Starting with the first of the rows below and going on through the line that contains "This screenshot has height=279, width=419.", arrange each line as a string in a JSON list, leaving out blank lines and pictures.

◆ ◆ ◆ ◆ ◆ ◆ ◆

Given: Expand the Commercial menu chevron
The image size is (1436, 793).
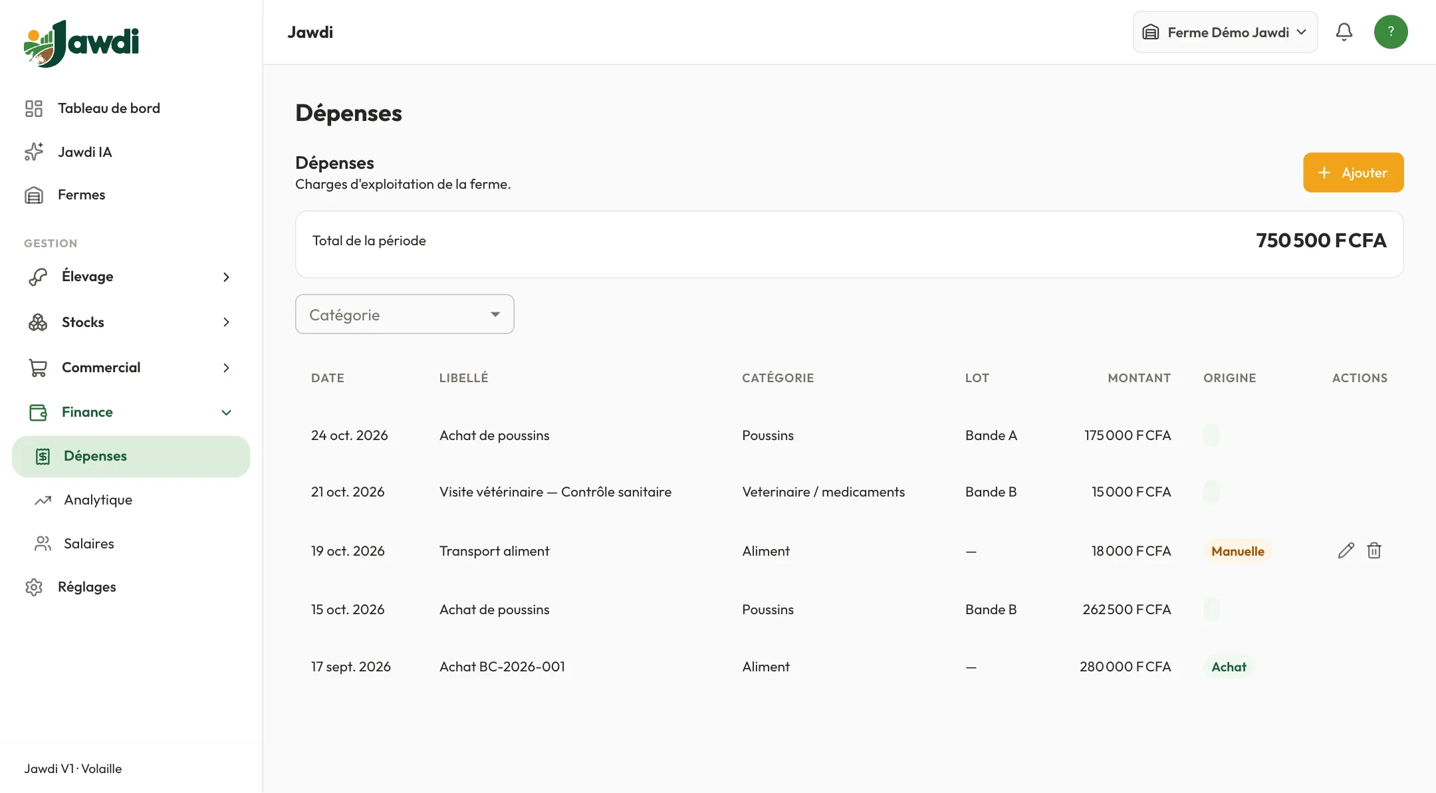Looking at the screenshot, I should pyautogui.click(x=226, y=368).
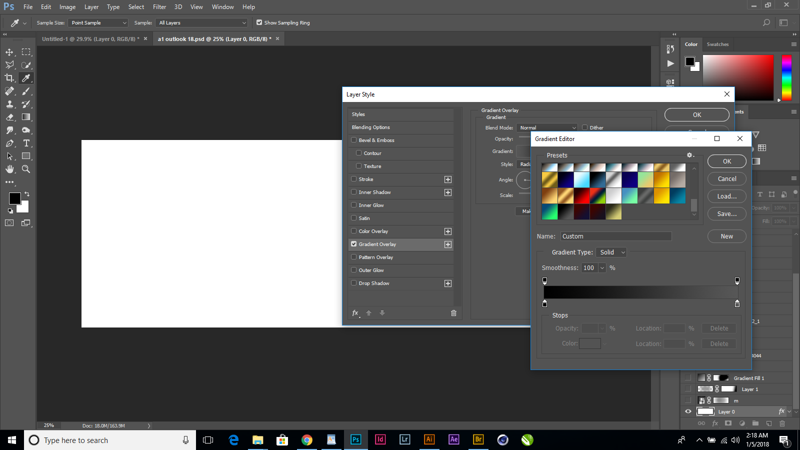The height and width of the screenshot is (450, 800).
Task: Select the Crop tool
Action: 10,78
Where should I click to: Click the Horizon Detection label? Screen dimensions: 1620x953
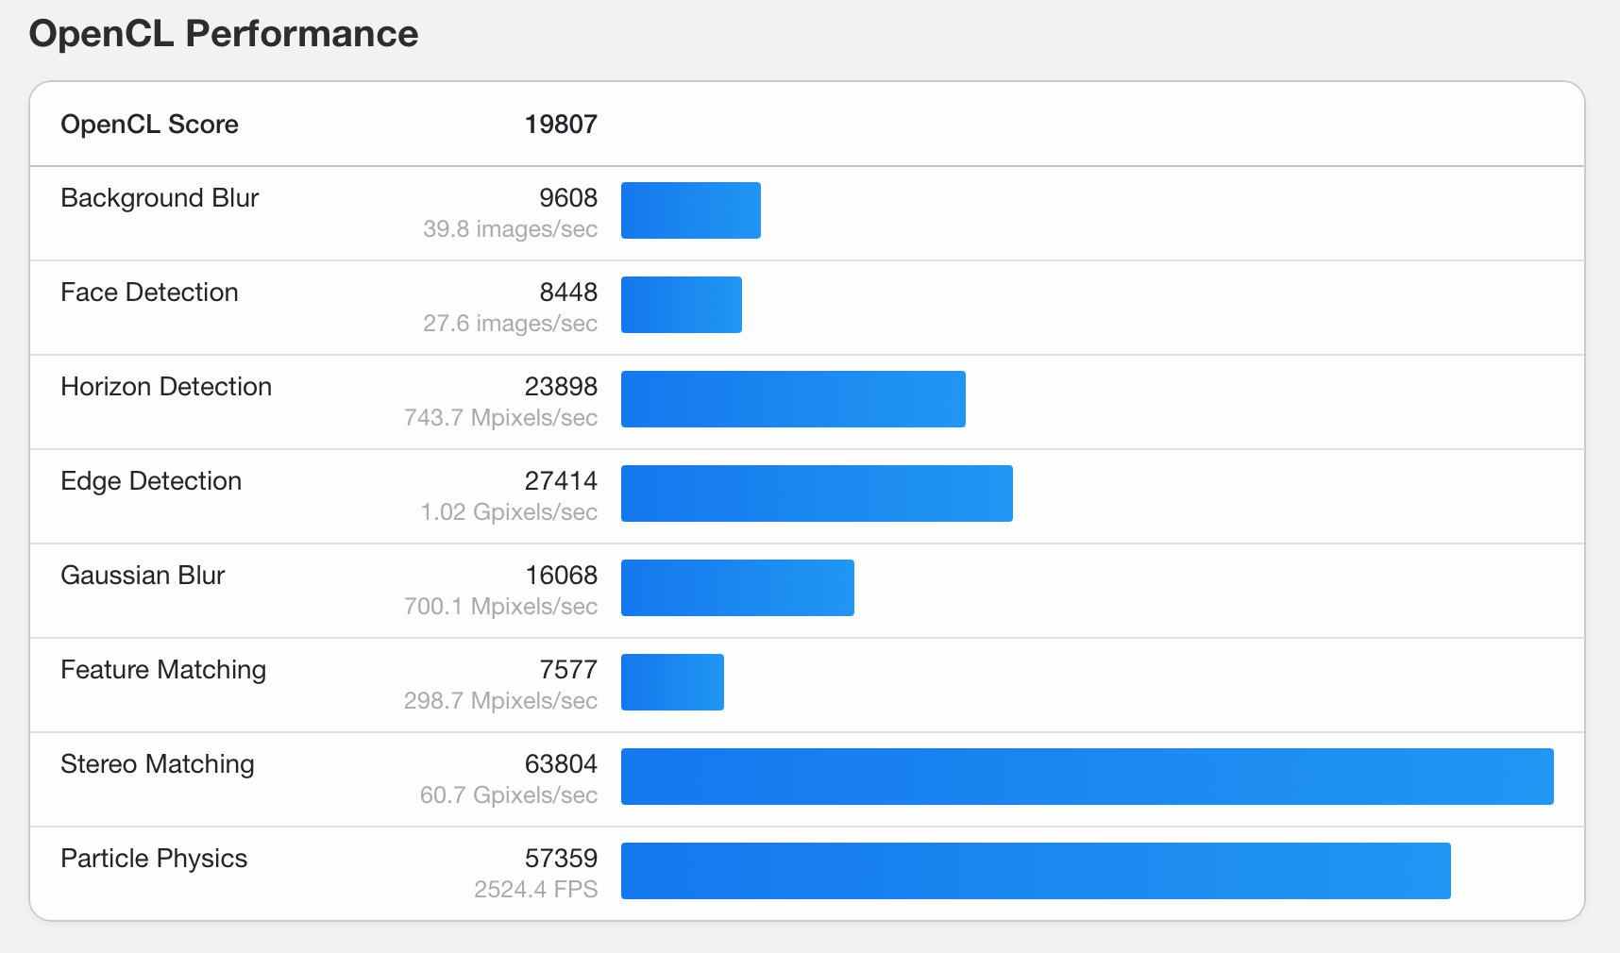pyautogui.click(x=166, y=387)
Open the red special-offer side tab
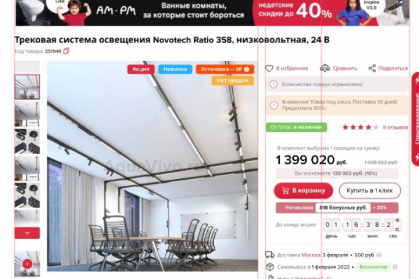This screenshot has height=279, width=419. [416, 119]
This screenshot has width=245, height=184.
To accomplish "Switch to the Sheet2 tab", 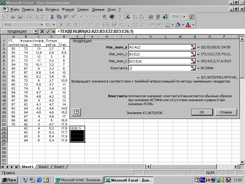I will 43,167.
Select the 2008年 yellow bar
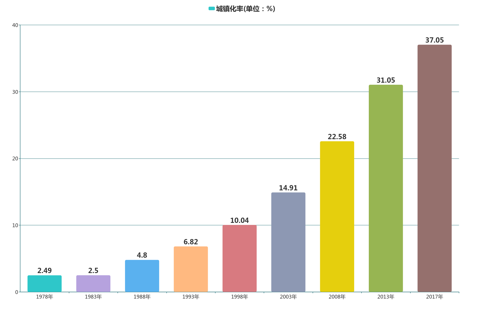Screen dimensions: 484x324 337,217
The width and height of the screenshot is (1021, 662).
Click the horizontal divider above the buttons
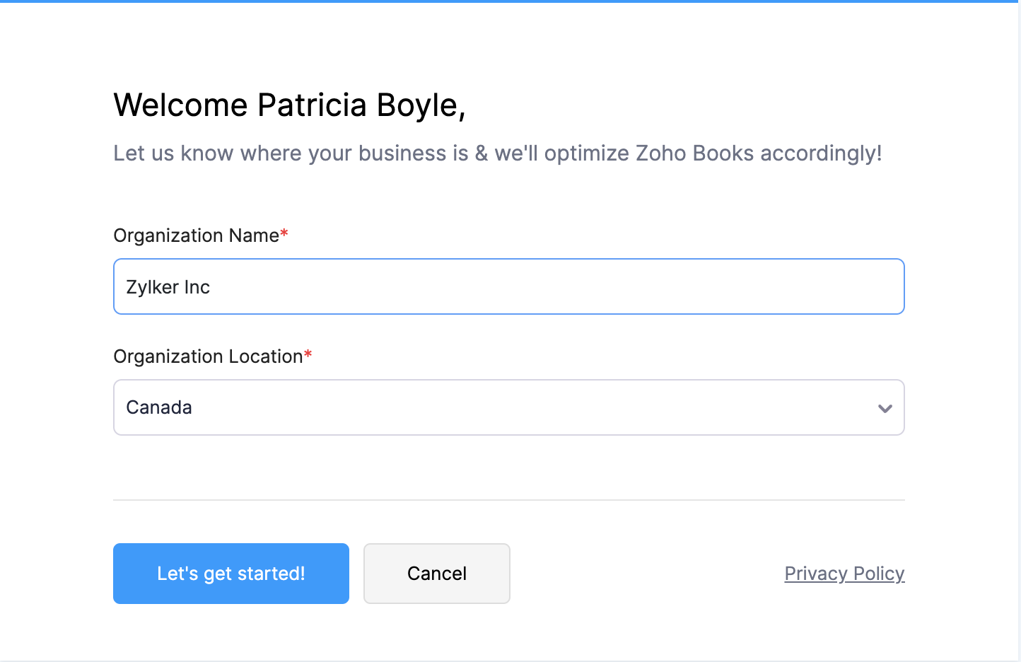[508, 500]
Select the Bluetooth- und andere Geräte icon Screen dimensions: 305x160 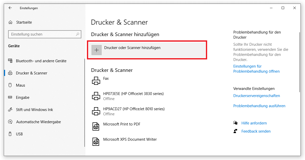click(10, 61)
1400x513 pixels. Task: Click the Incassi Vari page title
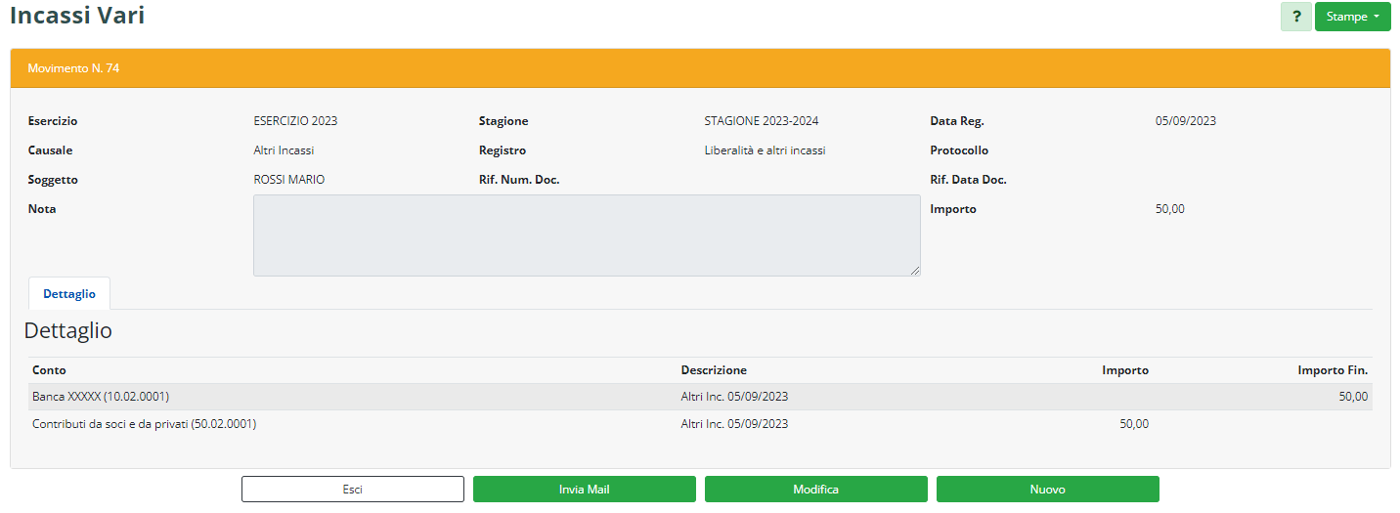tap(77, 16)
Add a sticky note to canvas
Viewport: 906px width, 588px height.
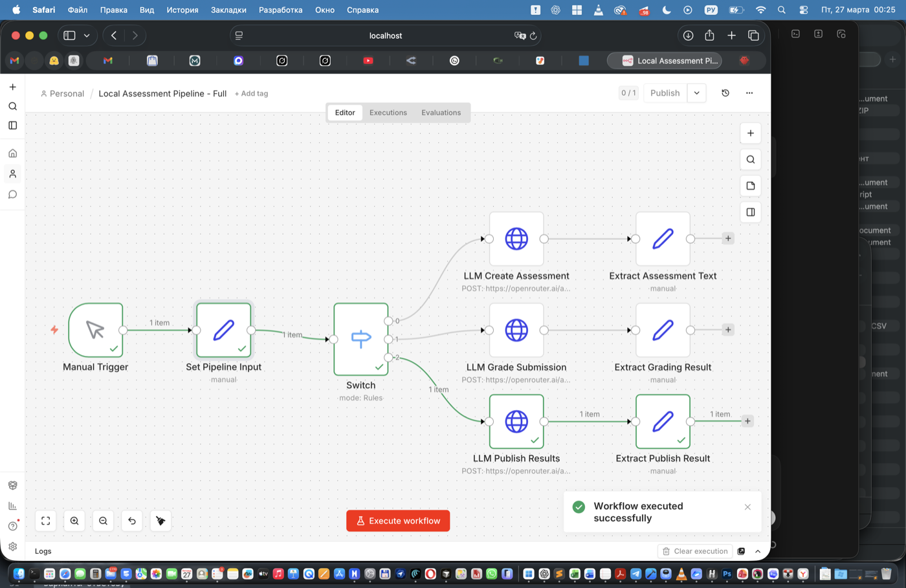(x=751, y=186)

◆ ◆ ◆ ◆ ◆ ◆ ◆

WORKED SOLUTION:
[
  "Given: Expand the Commercial menu chevron",
  "The image size is (1436, 793).",
  "Looking at the screenshot, I should pyautogui.click(x=226, y=368).",
  "The height and width of the screenshot is (450, 800).",
  "Task: Select the Crop tool",
  "Action: 10,78",
  "Where should I click to: Click the Horizon Detection label? Screen dimensions: 1620x953",
  "pyautogui.click(x=166, y=387)",
  "Open the red special-offer side tab",
  "This screenshot has height=279, width=419. [416, 119]"
]